MER is a Named-Entity Recognition tool which given any lexicon and any input text returns the list of terms recognized in the text, including their exact location (annotations).

Given an ontology (owl file) MER is also able to link the entities to their classes.

Dependencies

awk

MER was developed and tested using the GNU awk (gawk) and grep. If you have another awk interpreter in your machine, there’s no assurance that the program will work.

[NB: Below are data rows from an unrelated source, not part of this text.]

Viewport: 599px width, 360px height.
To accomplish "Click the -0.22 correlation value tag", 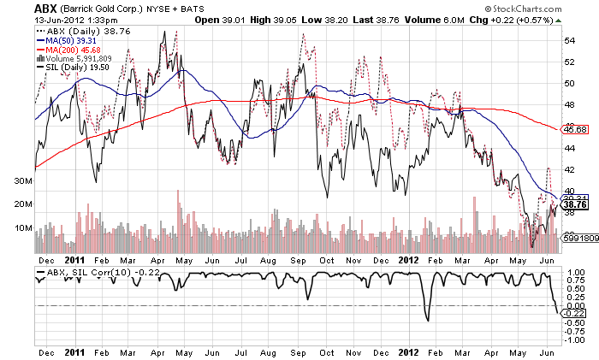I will (574, 314).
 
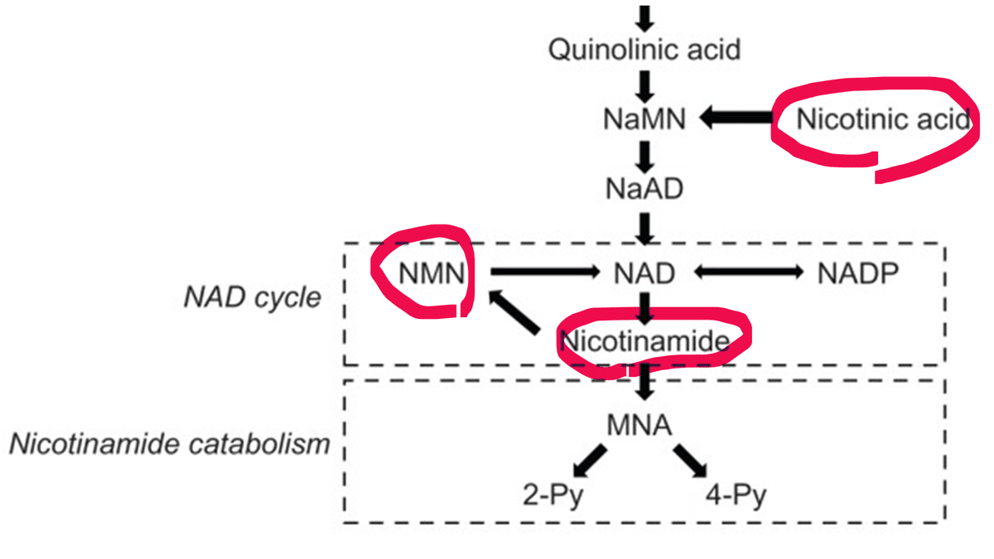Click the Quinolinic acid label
644,50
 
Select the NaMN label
644,120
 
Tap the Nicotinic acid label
881,120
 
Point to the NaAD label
644,189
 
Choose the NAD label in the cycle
644,272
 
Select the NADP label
857,272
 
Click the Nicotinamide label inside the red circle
644,340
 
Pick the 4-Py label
736,497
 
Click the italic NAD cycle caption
252,297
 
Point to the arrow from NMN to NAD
543,271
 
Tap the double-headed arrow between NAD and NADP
747,271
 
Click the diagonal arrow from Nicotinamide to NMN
517,312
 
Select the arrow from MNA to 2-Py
590,460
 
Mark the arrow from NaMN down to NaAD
645,155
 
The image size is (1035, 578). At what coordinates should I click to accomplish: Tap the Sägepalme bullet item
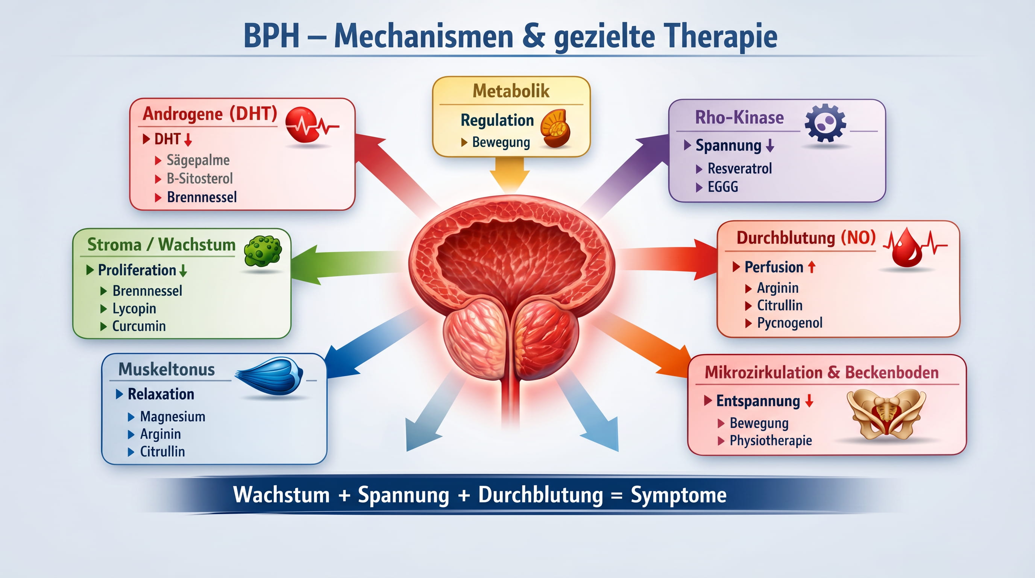point(198,160)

For example, to install GNU awk on Ubuntu:

sudo apt-get install gawk

Currently, merpy will not run unless gawk is available.

ssmpy

To calculate similarities between the recognized entities

pip install ssmpy

Installation

pip install merpy

or

python setup.py install

Then you might want to update the MER scripts and download preprocessed data:

>>> import merpy
>>> merpy.download_mer()
>>> merpy.download_lexicons()

Basic Usage

>>> import merpy
>>> merpy.download_lexicons()
>>> lexicons = merpy.get_lexicons()
>>> merpy.show_lexicons()
lexicons preloaded:
['cl', 'osci', 'lexicon', 'bireme_decs_por2020', 'bireme_decs_eng2020', 'ecto', 'go', 'hp', 'wordnet-hyponym', 'doid', 'bireme_decs_spa2020', 'radlex', 'envo', 'chebi_lite']

lexicons loaded ready to use:
['osci', 'bireme_decs_por2020', 'radlex', 'go', 'envo', 'doid', 'chebi_lite', 'ecto', 'bireme_decs_spa2020', 'bireme_decs_eng2020', 'wordnet-hyponym', 'cl', 'hp', 'lexicon']

lexicons with linked concepts:
['doid', 'bireme_decs_por2020', 'lexicon', 'bireme_decs_spa2020', 'osci', 'bireme_decs_eng2020', 'go', 'hp', 'cl', 'radlex', 'chebi_lite', 'ecto', 'envo']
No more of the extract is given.